The show did also feature a major angle on the live episode of WCW Main Event that acted as the pre-show. Hulk Hogan was doing an interview when The Giant (Big Show, who had been a planted fan sitting ringside at a few shows leading up to this) walked over wearing a puffy shirt a la Andre the Giant in The Princess Bride. He yelled "REMEMBER THIS!?!?" and threw the shirt at Hogan, who uttered this immortal line: "I know this's Andre's!" Yes, The Giant was originally supposed to be Andre's son, an idea that was dropped not long after his in-ring debut.


* 8 years ago in 2007, Scott Ballard, the prosecutor overseeing the investigation into the Benoit murder-suicide, held a press conference to announce the findings of the toxicology reports done on Chris, Nancy, and Daniel Benoit. While only one of the findings had any real bearing on the murders themselves, it was all big news for various reasons.

Daniel Benoit tested positive for alprazolam (Xanax), which is highly unusual for a child.The general consensus is that Chris sedated him so he "wouldn't suffer."

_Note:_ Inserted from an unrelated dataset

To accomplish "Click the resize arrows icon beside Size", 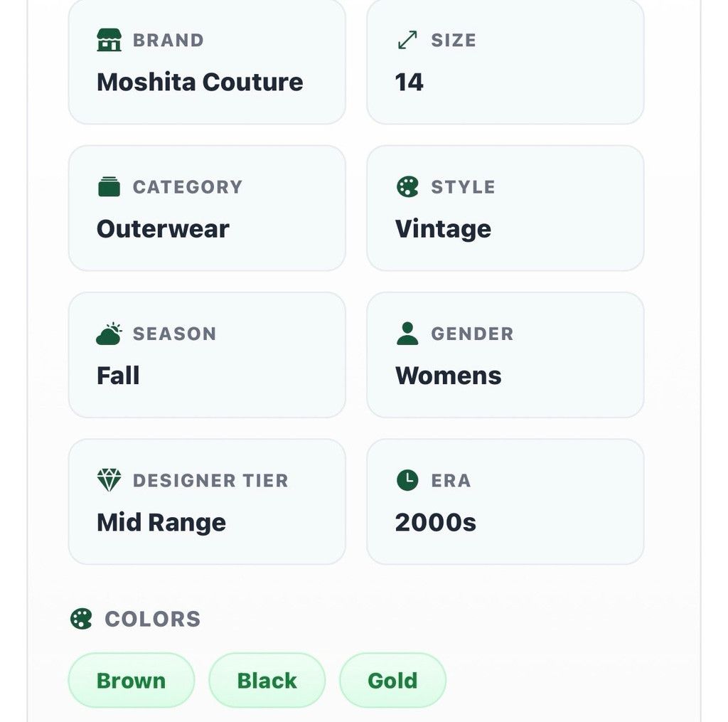I will [x=407, y=40].
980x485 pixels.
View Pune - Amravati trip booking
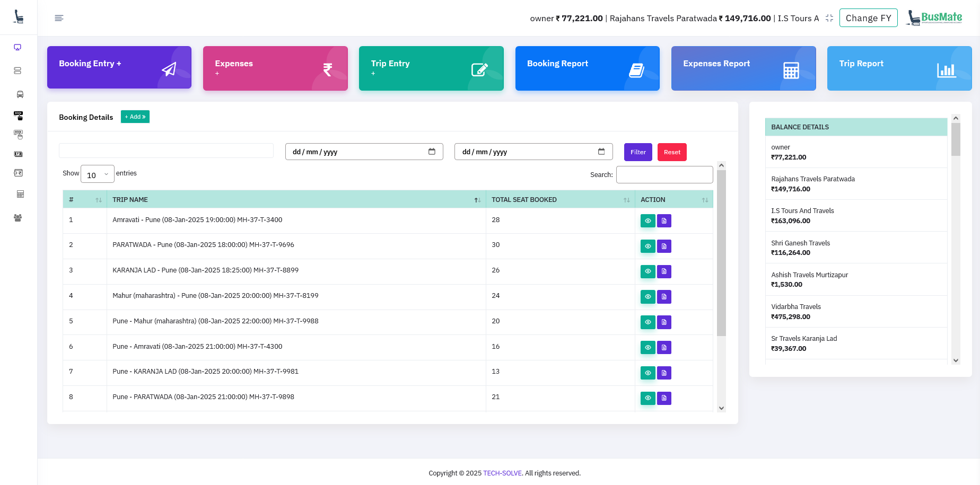[648, 347]
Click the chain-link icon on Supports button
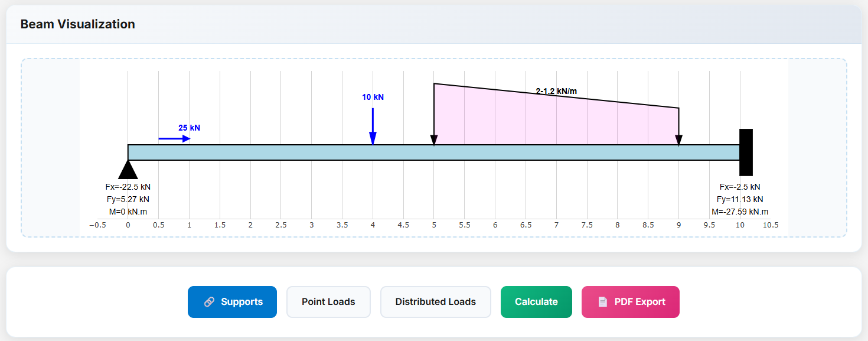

Nancy Benoit tested positive for hydrocodone (the main ingredient in Vicodin), hydromorphone (Dilaudid, but hydrocodone can also break down into hydromorphone in the body), and alprazolam, which the coroner said were all at therapeutic levels. Her blood alcohol content was 0.184%, more than twice the legal limit that's the threshold for drunk driving, but it's hard to judge how much of that was due to drinking because of how the decomposition process affects blood alcohol content.

Chris tested positive for hydrocodone and alprazolam at therapeutic levels. The only steroid he tested positive for was synthetic testosterone. It's hard to tell exactly how much he was taking based just on these results, but his testosterone to epitestosterone ratio (or T:E ratio) was 59:1. Since E is a natural byproduct of T at approximately a 1:1 ratio (with some outliers), a high rating means you took artificial T since there's no extra E to balance it out. For reference, in MMA, few failed drug tests have come close to 59:1, though a couple have and one even beat it by hitting 83.9:1. Generally, 4:1 or 6:1 fails a drug test.

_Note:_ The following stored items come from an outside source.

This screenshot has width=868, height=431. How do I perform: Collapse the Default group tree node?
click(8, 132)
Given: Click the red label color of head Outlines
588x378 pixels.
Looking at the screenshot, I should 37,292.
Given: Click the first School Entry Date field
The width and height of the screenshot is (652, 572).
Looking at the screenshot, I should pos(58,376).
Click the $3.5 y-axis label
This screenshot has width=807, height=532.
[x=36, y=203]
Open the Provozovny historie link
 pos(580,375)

That night, Dr. David Black (WWE drug testing administrator) and Jerry McDevitt (WWE outside counsel) appeared on various cable news shows, claiming that Benoit tested "negative for anabolic steroids." Testosterone is basically the base for all anabolic steroids, though to be fair, Black has, at times, made the distinction that it is technically an androgen. Still, it was, at best, confusing. They also left Nancy Grace's show before the panel (Dave Meltzer, Bryan Alvarez, Konnan, and Marc Mero) came on the show, with substitute host Pat Lalama even making a point of saying I know you don`t want to stay with the panel" on the air.

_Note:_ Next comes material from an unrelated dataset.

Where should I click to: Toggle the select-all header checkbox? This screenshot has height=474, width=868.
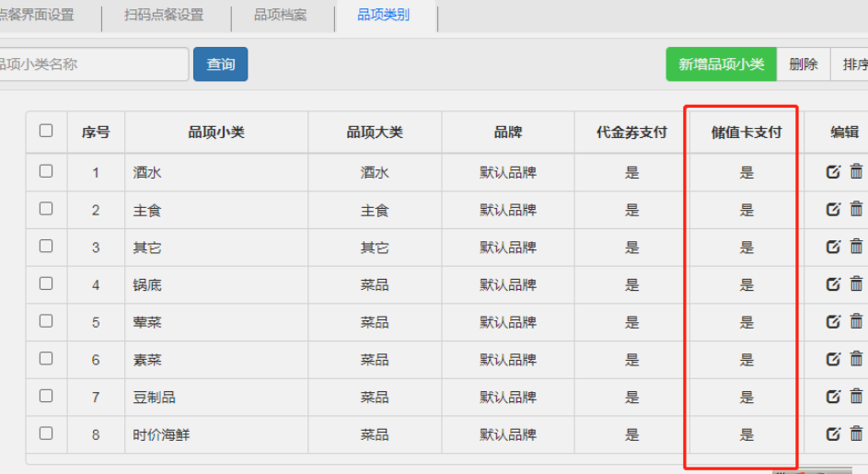46,131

Meltzer made a point of rebutting the claim when the panel came back on, saying: "First of all, there`s been a lot of people saying a lot of things that are trying to mislead the public here. The first thing I want to tell you is this. I want to tell you this, trying to say that testosterone is not a steroid, as Manny Arora said, testosterone is the most popular steroid for building muscle mass."